According to Morgan Beef‘s website, wagyu is an ancient breed of beef cattle that has its origins in Japan. It is pronounced ‘wag-you’, where ‘Wa’ means Japanese and ‘gyu’ means cow. They are medium-sized, sturdy cattle with immaculate physical endurance and a great temperament.

Wagyu is also proven to be very nutritious. It contains a higher amount of monounsaturated fats (good fats) and omega 3 and 6 than other beef. It also contains higher concentrations of essential fatty acids and has a higher percentage of good cholesterol when compared to other types of beef. Wagyu is also higher in conjugated linoleic acid, which is proven to bring major health benefits.
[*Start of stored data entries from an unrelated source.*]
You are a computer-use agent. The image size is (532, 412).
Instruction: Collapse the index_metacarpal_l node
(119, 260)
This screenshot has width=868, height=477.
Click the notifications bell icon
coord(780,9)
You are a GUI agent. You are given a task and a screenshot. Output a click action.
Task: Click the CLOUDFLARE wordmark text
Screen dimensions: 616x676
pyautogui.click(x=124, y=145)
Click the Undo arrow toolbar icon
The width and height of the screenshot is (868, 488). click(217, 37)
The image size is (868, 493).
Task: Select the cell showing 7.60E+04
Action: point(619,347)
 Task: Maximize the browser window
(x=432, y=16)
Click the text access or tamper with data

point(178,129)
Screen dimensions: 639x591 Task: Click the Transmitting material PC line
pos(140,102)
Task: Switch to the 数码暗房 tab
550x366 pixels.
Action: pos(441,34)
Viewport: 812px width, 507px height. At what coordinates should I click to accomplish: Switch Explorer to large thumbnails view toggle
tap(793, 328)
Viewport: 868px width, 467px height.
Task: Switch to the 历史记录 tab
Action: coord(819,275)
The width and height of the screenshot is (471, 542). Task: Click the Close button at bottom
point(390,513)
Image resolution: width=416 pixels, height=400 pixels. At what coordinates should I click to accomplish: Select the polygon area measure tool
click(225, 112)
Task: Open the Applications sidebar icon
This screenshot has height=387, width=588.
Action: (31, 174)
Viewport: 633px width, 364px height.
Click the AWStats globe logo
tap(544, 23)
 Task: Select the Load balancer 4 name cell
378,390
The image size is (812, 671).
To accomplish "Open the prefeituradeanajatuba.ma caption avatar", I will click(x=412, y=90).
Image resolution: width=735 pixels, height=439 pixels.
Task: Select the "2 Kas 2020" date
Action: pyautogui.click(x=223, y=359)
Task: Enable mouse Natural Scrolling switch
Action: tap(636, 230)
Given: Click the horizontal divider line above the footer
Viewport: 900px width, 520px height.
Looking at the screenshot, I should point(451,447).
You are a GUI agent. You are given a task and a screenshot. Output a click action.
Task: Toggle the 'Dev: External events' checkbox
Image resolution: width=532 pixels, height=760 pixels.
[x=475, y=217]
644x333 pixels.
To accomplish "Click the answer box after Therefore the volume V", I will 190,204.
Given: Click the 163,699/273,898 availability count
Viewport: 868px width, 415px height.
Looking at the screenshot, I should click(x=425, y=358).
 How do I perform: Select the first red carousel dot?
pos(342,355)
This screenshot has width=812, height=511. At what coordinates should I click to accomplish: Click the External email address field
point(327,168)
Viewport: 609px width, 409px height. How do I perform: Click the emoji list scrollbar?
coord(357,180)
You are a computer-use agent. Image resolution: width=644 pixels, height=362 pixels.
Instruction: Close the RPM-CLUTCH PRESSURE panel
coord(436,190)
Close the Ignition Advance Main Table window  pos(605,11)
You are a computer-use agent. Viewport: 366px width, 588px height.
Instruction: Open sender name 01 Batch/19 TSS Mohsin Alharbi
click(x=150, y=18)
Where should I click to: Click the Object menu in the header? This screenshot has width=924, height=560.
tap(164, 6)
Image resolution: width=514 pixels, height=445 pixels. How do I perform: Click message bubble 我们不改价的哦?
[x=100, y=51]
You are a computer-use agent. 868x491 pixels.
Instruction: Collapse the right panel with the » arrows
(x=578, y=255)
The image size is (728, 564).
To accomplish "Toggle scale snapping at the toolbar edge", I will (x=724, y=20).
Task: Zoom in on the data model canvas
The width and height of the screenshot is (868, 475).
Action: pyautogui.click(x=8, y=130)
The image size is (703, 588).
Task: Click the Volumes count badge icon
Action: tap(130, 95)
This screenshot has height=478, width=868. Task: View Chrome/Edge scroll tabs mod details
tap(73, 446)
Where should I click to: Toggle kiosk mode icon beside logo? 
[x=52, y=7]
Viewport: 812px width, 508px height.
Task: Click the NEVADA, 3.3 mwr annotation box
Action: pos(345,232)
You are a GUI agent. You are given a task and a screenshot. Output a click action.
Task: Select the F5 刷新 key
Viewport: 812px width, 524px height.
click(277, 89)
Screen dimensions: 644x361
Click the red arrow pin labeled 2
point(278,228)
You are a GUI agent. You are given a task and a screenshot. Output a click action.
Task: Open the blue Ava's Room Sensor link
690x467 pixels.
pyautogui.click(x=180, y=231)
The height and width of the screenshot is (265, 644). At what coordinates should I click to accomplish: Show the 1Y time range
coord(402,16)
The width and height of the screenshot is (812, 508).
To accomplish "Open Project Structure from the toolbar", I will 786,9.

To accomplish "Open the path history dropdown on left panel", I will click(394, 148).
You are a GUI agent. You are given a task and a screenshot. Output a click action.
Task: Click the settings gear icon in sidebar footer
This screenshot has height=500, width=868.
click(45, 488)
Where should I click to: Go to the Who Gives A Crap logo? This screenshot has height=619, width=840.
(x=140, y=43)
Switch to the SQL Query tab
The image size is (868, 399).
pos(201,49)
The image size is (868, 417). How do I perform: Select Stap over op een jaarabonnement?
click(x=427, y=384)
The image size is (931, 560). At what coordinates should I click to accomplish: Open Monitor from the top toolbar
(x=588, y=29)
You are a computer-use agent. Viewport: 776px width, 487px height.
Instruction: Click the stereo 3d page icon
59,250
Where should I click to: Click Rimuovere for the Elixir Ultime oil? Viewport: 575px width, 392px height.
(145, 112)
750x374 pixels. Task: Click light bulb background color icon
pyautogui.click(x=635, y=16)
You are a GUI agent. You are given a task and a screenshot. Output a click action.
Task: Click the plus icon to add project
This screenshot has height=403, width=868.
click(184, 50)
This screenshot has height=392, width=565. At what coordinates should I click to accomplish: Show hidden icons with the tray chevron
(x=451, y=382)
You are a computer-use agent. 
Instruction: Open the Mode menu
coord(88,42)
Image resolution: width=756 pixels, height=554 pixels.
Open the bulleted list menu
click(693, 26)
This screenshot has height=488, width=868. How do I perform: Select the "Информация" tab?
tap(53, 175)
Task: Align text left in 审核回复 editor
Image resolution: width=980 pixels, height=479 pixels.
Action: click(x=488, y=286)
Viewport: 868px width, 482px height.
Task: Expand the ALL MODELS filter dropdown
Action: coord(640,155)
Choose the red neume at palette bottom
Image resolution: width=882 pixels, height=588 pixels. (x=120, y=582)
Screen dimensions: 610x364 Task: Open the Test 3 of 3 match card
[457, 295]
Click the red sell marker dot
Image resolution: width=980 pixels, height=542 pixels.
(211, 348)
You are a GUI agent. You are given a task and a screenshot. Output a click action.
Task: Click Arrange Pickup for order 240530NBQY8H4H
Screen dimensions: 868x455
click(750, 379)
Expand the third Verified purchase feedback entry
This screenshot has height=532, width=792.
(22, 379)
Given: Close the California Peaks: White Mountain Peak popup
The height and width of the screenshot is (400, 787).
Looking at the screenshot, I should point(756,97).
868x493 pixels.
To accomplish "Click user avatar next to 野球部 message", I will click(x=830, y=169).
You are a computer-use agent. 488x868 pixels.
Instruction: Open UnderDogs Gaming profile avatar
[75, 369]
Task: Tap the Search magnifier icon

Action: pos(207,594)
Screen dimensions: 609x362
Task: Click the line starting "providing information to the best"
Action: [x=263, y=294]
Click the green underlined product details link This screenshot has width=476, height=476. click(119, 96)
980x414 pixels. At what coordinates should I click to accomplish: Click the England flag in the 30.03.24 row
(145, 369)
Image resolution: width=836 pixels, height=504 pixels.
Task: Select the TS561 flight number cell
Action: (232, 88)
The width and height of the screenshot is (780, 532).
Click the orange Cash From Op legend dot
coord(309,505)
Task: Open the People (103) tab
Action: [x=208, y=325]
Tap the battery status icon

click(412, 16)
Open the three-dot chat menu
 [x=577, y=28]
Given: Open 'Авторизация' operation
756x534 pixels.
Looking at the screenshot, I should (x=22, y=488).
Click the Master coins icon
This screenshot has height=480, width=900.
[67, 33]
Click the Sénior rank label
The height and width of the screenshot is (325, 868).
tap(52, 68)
There are four breeds of Wagyu: Japanese Black (Kuroge Washu), Japanese Brown (Akage Washu or Akaushi), Japanese Polled (Mukaku Washu) and Japanese Shorthorn (Nihon Tankaku Washu).

The introduction of wagyu beef has forever changed the beef industry internationally and in South Africa. Currently, in South Africa, there are a total of around 130 wagyu breeders with about 4 500 wagyu cattle in total between them, of which 3 000 are breeding cows.

In Japan

Over the world and especially in Japan, efficient marketing efforts have elevated wagyu to near-divine status among fans of fine food and drink. 

“Eating wagyu is considered an investment,” says Troy Lee, chef de cuisine at Oak Door. “It is the most-consumed beef in Japan. For most families, wagyu beef is a delicacy reserved for special occasions. The emphasis is on quality, not quantity.”